Start
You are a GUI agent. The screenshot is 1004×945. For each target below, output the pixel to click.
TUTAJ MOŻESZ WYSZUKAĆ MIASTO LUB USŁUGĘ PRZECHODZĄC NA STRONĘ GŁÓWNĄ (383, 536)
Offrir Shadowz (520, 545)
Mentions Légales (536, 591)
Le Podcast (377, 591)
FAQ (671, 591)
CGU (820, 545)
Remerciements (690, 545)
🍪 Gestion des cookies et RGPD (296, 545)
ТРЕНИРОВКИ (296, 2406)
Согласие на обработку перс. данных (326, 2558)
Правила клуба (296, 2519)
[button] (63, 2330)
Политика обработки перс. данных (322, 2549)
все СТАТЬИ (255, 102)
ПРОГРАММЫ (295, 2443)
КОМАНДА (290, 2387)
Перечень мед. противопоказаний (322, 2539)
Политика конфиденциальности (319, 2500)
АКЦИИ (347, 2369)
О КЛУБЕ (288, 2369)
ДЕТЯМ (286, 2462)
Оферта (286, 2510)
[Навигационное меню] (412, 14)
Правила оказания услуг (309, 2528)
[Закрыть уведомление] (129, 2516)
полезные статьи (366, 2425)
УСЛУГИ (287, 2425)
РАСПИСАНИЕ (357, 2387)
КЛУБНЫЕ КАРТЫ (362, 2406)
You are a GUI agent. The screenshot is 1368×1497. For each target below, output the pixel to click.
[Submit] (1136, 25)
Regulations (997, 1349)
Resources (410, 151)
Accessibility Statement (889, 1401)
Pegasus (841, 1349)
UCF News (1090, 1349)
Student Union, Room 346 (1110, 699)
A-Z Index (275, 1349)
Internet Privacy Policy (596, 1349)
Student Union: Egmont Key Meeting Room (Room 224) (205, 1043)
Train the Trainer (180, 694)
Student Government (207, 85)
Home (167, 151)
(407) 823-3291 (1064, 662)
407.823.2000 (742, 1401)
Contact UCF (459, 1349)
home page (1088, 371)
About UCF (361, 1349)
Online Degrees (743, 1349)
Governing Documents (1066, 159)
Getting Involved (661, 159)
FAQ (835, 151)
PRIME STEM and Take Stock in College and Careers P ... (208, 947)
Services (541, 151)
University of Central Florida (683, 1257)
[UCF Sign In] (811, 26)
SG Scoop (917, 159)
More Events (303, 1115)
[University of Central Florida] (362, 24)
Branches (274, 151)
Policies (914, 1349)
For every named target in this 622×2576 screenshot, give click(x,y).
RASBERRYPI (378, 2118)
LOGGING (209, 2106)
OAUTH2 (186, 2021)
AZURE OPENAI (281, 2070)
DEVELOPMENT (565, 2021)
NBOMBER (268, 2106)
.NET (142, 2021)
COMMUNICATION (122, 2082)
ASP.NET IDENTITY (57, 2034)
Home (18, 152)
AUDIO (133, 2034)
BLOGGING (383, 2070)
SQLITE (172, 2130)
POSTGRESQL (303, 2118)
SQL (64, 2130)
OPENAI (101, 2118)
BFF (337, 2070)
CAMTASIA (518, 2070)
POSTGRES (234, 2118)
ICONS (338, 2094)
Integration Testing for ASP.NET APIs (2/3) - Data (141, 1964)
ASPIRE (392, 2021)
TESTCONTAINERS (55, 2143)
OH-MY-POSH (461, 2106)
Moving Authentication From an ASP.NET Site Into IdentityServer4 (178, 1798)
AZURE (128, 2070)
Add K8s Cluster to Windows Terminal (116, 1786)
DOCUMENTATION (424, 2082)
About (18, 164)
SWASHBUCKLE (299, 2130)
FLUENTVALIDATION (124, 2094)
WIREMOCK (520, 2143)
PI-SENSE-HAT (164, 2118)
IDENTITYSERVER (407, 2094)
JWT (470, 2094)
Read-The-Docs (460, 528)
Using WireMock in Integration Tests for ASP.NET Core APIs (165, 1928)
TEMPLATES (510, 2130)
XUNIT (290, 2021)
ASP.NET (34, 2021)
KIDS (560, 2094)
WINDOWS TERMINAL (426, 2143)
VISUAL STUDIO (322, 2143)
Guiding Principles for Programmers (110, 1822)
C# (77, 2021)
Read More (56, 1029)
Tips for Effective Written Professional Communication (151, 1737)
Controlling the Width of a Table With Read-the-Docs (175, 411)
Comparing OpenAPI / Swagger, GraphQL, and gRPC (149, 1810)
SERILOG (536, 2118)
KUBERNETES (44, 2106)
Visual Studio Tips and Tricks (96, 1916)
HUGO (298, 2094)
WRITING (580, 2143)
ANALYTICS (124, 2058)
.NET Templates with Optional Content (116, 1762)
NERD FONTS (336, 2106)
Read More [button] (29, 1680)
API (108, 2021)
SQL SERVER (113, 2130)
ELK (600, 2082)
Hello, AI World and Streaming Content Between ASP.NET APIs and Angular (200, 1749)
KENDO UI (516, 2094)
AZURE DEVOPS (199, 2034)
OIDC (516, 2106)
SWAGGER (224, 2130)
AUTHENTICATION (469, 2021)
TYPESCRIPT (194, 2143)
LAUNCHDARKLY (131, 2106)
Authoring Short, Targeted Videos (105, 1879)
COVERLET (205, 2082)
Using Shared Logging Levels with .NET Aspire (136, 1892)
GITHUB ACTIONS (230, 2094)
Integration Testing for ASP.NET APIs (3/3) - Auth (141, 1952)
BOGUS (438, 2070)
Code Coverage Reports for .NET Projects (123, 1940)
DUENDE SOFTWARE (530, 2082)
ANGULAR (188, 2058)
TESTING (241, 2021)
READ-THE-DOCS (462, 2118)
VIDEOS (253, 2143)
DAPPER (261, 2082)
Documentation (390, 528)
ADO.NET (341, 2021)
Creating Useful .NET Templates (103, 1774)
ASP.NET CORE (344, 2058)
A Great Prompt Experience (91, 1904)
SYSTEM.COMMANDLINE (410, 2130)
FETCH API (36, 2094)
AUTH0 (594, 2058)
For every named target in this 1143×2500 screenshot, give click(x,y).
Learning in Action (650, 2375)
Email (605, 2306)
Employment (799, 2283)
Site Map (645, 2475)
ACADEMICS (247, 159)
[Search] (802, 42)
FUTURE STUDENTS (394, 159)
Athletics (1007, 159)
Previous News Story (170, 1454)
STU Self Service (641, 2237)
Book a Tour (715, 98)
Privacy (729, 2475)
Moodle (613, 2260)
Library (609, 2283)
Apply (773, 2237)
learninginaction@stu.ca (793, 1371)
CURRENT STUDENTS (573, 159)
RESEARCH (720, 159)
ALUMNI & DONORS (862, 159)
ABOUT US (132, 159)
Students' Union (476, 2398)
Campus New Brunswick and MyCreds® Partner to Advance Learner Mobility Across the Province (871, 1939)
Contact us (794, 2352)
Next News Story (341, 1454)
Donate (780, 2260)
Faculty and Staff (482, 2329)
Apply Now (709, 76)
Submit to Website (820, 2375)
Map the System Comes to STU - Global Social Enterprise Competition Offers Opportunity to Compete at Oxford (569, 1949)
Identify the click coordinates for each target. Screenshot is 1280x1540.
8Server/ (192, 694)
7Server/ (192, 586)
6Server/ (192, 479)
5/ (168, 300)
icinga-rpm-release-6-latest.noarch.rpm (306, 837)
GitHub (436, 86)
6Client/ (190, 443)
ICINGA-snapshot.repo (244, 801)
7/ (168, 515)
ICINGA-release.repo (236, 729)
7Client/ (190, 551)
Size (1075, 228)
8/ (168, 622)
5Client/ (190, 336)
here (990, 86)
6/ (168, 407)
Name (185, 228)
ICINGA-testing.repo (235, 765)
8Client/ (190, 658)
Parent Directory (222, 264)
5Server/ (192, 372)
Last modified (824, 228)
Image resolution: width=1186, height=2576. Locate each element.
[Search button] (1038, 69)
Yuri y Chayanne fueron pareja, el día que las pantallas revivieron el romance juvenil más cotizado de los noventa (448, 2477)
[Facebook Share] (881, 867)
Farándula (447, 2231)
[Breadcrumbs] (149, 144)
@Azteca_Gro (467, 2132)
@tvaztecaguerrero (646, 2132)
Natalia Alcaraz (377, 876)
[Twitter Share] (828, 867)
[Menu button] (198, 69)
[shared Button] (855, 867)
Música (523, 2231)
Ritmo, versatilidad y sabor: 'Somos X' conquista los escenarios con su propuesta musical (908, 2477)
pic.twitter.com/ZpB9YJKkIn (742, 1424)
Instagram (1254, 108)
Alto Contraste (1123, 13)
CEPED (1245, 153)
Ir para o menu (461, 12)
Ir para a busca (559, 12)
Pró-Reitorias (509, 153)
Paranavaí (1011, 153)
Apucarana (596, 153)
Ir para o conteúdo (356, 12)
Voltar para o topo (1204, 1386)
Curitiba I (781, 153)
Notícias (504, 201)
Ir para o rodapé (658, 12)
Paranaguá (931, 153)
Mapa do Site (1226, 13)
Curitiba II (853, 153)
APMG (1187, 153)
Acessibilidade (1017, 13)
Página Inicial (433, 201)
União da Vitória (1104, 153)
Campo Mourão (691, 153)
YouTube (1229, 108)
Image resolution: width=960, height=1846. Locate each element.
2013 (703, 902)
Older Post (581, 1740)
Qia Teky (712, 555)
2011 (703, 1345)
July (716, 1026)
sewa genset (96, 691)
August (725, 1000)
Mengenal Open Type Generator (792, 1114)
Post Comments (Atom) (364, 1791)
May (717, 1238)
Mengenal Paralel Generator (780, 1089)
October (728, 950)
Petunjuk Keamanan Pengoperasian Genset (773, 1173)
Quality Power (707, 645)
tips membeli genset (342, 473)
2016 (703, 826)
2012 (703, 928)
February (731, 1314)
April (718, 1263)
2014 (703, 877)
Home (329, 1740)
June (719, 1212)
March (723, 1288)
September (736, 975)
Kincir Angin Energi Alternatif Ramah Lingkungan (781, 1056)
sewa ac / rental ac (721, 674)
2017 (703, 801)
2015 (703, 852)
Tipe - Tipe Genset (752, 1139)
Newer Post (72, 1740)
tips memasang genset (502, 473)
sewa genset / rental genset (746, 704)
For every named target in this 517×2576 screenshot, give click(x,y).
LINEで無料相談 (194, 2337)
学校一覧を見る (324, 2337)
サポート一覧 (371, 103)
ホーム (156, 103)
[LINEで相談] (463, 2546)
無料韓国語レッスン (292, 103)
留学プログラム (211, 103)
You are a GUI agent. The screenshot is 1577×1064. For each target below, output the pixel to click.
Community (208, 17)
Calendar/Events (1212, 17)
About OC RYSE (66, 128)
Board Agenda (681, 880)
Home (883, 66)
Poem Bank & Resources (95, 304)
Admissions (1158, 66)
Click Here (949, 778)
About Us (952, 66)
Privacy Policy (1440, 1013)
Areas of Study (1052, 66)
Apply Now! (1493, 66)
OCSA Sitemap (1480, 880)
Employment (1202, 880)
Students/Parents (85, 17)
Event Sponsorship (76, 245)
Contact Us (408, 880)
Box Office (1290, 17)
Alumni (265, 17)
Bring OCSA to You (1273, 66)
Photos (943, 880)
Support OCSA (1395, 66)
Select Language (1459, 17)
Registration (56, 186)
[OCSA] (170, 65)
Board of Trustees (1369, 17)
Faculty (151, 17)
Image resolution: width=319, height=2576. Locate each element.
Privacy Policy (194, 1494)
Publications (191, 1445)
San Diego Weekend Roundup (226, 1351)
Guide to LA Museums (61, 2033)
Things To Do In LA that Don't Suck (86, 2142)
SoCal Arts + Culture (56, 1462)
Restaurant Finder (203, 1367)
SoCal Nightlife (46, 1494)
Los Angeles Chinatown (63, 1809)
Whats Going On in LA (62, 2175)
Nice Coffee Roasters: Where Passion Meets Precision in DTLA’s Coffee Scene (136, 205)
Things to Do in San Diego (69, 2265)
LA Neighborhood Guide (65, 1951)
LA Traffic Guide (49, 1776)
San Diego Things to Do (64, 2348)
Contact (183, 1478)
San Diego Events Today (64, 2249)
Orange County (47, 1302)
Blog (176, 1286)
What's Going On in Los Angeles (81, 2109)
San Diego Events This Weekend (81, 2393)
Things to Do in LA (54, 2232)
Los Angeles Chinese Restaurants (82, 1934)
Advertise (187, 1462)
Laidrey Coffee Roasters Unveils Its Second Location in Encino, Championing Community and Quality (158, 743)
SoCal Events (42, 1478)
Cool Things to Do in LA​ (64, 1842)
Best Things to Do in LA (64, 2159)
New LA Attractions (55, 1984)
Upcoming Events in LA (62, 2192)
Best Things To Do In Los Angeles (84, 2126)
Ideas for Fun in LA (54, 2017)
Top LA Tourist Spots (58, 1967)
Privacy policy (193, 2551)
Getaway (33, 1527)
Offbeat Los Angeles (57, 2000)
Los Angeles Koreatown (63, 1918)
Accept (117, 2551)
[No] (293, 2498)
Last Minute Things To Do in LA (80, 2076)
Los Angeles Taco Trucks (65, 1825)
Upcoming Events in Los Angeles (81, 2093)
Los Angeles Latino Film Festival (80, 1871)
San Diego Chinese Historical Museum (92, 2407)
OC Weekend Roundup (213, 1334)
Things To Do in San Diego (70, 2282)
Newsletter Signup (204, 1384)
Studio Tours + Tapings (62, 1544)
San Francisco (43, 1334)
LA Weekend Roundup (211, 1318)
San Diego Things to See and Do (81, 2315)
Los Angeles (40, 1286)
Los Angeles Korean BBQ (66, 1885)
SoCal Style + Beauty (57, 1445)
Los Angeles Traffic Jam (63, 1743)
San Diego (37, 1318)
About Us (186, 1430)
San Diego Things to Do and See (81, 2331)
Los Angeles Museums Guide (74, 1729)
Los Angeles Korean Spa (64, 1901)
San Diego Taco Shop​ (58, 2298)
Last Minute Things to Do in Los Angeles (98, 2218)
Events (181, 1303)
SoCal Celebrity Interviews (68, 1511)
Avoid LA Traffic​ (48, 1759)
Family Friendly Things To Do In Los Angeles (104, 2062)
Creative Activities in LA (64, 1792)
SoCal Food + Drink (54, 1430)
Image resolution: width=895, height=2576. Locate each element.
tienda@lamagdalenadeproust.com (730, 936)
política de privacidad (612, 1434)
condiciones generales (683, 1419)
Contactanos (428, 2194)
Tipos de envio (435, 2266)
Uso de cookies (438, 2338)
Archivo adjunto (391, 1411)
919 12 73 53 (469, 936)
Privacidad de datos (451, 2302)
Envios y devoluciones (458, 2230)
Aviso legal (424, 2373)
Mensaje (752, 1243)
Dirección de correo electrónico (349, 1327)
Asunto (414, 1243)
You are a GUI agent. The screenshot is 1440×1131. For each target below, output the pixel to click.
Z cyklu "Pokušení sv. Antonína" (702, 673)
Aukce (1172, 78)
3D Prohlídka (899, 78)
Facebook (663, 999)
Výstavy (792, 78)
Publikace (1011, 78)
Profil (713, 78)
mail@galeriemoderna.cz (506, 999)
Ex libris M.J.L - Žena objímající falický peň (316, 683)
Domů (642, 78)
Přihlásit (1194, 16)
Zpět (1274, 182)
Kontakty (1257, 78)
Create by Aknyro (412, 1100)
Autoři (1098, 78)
End
Task brief
Copy out everything in the data from the line containing "Identify the click" down to the line containing "ICINGA-snapshot.repo (244, 801)", with both of those lines included, without changing any of it.

Answer to this task
Identify the click coordinates for each target. Screenshot is 1280x1540.
8Server/ (192, 694)
7Server/ (192, 586)
6Server/ (192, 479)
5/ (168, 300)
icinga-rpm-release-6-latest.noarch.rpm (306, 837)
GitHub (436, 86)
6Client/ (190, 443)
ICINGA-snapshot.repo (244, 801)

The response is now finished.